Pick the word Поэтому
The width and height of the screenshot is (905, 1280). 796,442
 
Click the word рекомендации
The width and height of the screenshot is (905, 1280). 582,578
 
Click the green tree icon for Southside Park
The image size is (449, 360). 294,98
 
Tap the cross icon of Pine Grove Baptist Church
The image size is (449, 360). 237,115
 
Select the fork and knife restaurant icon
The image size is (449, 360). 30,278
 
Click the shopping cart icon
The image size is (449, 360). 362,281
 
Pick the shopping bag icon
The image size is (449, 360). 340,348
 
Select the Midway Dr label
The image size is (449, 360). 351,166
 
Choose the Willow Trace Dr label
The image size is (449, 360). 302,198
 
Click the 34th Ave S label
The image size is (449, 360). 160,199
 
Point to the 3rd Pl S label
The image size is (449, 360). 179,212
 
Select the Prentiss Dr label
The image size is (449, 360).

^^^^^^^^

Exercise details: Find every line in the material that contains the word "Click" and copy each one out. Case counts.

Output of the exercise:
Click the word рекомендации
Click the green tree icon for Southside Park
Click the shopping cart icon
Click the 34th Ave S label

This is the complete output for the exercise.